When it comes to the methodological flaws, Legras et al. argue that the LMKC doesn’t properly account for the real degrees of freedom in the data. They get an estimate for the effective degrees of freedom that is 9 times smaller than in LMKC, which leads to a much smaller estimate of confidence interval than Legras et al. get, also when they use a so-called ‘non-parametric‘ permutation test (this gets a bit technical/statistical). This means that the results in LMKC appear to have much greater significance than the real situation really tells us. Their results, rather, show some variations that are in accord with random statistical fluctuations.
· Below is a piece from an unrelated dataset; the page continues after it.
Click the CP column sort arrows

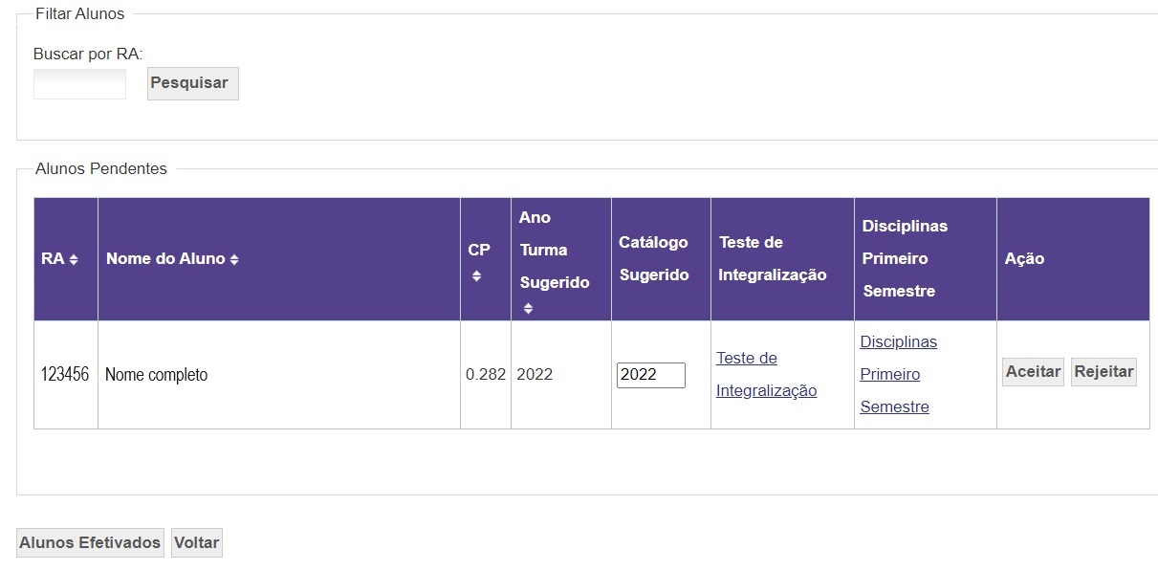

The results of Feulner and Legras et al. convincing because of their careful analysis of the data and what they represent. They also explain why previous results and analysis are wrong, providing clear demonstrations showing how the methods work. Furthermore, they bring up well-established knowledge about the dangers associated with statistics and analysis, such as trend analysis of inhomogeneous data series. In essence, it is common sense that is it important to know what signals are hiding in your data, and how these can affect your analysis.